Premium for lead hand and foreman classifications
[ 23 ]. The company is proposing a forty-five cent per hour premium for lead hands and a seventy cent per hour premium for foremen. These appear to be the current rates. The union is proposing a premium of $1.25 for both classifications. Individuals in these classifications are permanently assigned.
[ 24 ]. We asked the parties to provide us with evidence as to how these individuals were scheduled and the nature of the work they performed. It would appear that historically a differential in the premium has been recognized. On afternoon or night shifts the employer seems to acknowledge a higher degree of responsibility resting on the bargaining unit employee who would supervise a line but also have certain overall responsibility in the absence of management employees. The employer compares this to employees on the day shift who supervise a line but who have no other responsibility in that managerial employees are present. However, the exercise of these responsibilities does not appear to be consistent with the job title. The evidence established that it is the foremen who have been working on the day shift and Mr. Pascce testified that on that shift they would perform the same work as the lead hand. He also agreed that he would "not be surprised" if it were the lead hands who were performing the "foreman" role on the afternoon shift. It appears that the employer is about to introduce a night shift as well.
[ 25 ]. Consequently, the individuals in these two classifications by performing the same work are entitled to receive the same pay. The question of whether certain individuals are entitled to a higher premium by virtue of a greater responsibility on the afternoon or night shift is a different question in the circumstances of this work place at the present time. It may be that the parties, having entered into a collective bargaining relationship, will review the operation of the work place and see fit to clarify that issue. To that extent, our award does not address the question of an appropriate level of compensation for individuals exercising greater or different responsibility by virtue of working on an afternoon or night shift.
[ 26 ]. We have awarded a retroactive increase to wages to the extent set out in the wage schedule following.
[ 27 ]. Therefore having regard to the above we make the following award with respect to Schedule A:
1.0 Hour Wage Rate for Regular Employees
Effective:
Dec. 1-89 May 10-90 Dec. 1-90 May 1-91
(a) Line Work 8.95 9.25 9.55 9.75
(b) Light Machinery 9.20 9.50 9.80 10.00
(c) Automatic Machine Operator 9.65 9.95 10.25 10.45
(d) Warehouseman 9.65 9.95 10.25 10.45
(e) Heavy Machinery,
Highway Truck Driver 10.55 10.85 11.15 11.35
(f) Maintenance 10.90 11.20 11.50 11.70
2.0 Hour Wage Rate for Probationary Employees
Effective:
May 10-90 Dec. 1-90 May 1-91
(a) Line Work 7.50 7.80 8.00
(b) Light Machinery 8.50 8.80 9.00
(c) Automatic Machine Operator 8.95 9.25 9.45
(d) Warehouseman 8.95 9.25 9.45
(e) Heavy Machinery, Highway Truck Driver 9.85 9.25 9.45
(f) Maintenance
3.0 Lead hands, when appointed - 75¢/hr. premium over line worker rate.

++++++

To do ▸
- A) In the arbitration award on lead hand and foreman premiums, what hourly premium does the union propose for both classifications?
- B) Pick up the arbitration award on lead hand and foreman premiums right after its last line.

++++++

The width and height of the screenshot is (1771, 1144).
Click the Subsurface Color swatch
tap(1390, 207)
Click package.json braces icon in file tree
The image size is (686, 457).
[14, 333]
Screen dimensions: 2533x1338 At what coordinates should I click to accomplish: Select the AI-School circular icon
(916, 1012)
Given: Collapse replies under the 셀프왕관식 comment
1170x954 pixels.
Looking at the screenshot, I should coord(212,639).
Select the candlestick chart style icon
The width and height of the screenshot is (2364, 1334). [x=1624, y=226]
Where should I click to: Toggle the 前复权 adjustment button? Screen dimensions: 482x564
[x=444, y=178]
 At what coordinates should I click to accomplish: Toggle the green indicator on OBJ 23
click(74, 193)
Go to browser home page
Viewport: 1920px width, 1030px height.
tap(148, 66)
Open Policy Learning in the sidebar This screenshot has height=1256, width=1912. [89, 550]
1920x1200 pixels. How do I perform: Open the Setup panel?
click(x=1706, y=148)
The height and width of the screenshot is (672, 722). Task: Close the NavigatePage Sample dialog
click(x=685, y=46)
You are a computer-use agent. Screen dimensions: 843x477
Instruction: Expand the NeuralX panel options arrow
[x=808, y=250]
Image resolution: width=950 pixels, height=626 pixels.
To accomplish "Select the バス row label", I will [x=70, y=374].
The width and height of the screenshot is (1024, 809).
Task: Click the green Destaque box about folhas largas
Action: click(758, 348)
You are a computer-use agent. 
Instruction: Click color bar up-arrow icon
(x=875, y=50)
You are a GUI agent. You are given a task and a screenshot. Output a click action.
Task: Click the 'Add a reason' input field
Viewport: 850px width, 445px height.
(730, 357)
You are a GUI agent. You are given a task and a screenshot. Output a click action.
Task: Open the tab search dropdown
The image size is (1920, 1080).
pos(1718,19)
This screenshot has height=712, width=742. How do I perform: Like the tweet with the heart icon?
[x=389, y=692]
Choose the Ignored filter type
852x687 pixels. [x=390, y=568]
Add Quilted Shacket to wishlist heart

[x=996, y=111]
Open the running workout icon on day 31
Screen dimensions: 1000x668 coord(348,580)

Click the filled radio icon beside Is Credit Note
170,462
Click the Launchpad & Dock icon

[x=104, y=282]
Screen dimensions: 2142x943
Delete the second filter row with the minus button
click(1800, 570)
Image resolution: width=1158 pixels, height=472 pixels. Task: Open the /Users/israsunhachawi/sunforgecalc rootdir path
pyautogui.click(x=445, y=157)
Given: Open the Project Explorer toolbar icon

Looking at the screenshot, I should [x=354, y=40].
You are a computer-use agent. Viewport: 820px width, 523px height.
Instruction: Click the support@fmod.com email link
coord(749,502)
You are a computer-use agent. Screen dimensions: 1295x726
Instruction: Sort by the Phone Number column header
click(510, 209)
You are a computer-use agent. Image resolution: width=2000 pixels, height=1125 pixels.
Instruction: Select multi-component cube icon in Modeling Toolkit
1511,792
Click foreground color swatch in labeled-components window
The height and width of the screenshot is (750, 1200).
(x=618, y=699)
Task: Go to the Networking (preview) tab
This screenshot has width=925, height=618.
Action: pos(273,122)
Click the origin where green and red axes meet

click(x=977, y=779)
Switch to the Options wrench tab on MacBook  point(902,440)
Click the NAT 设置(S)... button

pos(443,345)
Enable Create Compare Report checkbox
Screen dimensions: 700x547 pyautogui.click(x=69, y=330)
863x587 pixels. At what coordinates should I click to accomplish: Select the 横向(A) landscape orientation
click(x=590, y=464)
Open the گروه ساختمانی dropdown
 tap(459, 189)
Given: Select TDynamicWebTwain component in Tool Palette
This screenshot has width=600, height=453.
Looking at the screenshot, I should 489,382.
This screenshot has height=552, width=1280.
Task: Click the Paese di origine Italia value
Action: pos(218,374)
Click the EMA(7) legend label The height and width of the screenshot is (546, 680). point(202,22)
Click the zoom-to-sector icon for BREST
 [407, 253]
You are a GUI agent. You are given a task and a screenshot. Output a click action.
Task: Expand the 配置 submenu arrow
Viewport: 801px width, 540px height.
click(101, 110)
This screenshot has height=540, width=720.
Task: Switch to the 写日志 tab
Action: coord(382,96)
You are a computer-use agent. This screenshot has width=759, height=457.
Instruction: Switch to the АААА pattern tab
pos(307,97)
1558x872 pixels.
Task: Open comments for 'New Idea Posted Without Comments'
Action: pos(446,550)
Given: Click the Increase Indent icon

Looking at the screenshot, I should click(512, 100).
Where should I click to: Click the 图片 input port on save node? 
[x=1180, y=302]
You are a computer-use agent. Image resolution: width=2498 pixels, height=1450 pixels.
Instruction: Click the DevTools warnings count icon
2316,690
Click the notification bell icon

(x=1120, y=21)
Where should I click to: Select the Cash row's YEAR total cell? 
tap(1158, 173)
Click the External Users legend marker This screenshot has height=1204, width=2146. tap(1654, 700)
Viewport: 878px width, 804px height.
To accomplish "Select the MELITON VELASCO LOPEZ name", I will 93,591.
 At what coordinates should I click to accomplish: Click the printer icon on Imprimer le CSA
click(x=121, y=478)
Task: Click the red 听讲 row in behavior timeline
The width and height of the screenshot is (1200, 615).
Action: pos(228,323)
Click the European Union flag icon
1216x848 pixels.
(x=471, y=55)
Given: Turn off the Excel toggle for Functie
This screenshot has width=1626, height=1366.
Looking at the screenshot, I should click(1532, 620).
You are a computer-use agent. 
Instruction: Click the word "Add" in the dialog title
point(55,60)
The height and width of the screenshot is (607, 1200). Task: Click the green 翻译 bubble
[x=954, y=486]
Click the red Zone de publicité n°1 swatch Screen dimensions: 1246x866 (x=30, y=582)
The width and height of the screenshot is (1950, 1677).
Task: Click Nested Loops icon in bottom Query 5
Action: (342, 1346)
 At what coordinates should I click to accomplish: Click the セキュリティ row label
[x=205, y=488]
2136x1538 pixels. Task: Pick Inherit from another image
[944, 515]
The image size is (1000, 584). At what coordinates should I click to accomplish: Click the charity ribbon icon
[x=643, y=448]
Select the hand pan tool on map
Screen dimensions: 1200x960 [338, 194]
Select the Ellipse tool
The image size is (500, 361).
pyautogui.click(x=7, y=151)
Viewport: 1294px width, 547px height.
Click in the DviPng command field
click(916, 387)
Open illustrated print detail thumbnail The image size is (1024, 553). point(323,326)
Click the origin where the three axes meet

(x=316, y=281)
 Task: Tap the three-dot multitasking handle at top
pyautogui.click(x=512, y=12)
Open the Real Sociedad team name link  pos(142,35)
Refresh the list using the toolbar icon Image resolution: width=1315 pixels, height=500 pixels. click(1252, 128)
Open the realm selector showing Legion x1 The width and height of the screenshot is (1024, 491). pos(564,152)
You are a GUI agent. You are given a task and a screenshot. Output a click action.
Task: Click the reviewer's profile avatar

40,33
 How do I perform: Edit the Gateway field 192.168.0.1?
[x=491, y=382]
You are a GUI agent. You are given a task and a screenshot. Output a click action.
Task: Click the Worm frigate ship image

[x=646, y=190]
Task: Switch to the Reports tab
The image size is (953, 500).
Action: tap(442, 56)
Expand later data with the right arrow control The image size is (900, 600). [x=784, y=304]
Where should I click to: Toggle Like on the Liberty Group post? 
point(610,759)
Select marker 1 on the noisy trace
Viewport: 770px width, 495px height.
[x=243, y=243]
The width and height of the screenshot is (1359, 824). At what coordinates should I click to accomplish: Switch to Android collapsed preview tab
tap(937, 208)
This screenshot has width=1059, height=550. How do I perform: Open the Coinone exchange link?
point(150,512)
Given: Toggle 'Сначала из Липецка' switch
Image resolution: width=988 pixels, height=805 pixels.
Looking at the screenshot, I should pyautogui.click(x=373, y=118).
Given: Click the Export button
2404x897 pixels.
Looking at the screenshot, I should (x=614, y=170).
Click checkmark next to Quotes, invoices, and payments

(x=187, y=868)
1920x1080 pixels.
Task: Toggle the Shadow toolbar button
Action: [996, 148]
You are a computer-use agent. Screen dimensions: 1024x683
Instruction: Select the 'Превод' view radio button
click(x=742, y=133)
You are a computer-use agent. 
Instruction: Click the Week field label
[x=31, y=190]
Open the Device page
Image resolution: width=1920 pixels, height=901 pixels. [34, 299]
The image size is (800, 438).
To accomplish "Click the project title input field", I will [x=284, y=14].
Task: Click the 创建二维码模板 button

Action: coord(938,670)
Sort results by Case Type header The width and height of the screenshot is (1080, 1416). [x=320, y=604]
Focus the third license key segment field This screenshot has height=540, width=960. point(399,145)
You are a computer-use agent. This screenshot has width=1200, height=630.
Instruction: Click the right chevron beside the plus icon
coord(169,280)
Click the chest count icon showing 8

++++++

In response ▸
- A) $1.25 per hour.

- B)
4.0 Foremen, when appointed - 75¢/hr. premium of line worker rate.
[ 28 ]. The retroactive amount in paragraph 1.0 of Schedule A is to be calculated based on hours paid and is payable to employees who were employed, on or since December 1, 1989 and who are employed on the date of this award.
[ 29 ]. Should there be any employee who has been hired at a rate higher than that provided for in paragraph 2.0 of Schedule A and who has not yet worked their first 45 days in accordance with Article 12.02 they are to be red-circled at their current rate until they have actually worked their first 45 days, at which time they are to be paid in accordance with paragraph 1.0 of Schedule A.
[ 30 ]. We direct that the collective agreement contain the items agreed to as 'referred to earlier and our award with respect to the items in dispute. Should the parties have, any dispute with respect to the preparation of the actual 'document we will remain seized in order to ensure that the collective agreement is prepared by the parties forthwith. The collective agreement takes effect from the date of our award (subject to the retroactive order made with respect to wages).
[ 31 ]. It was apparent to the panel that during the course of dealing with this application the parties were able to identify and review various issues in the work place relevant to their collective bargaining relationship. Some factors may well remain to be considered in greater depth. We encourage the parties to build those avenues of communication and to develop their relationship in anticipation of their negotiations for the renewal of their first collective agreement.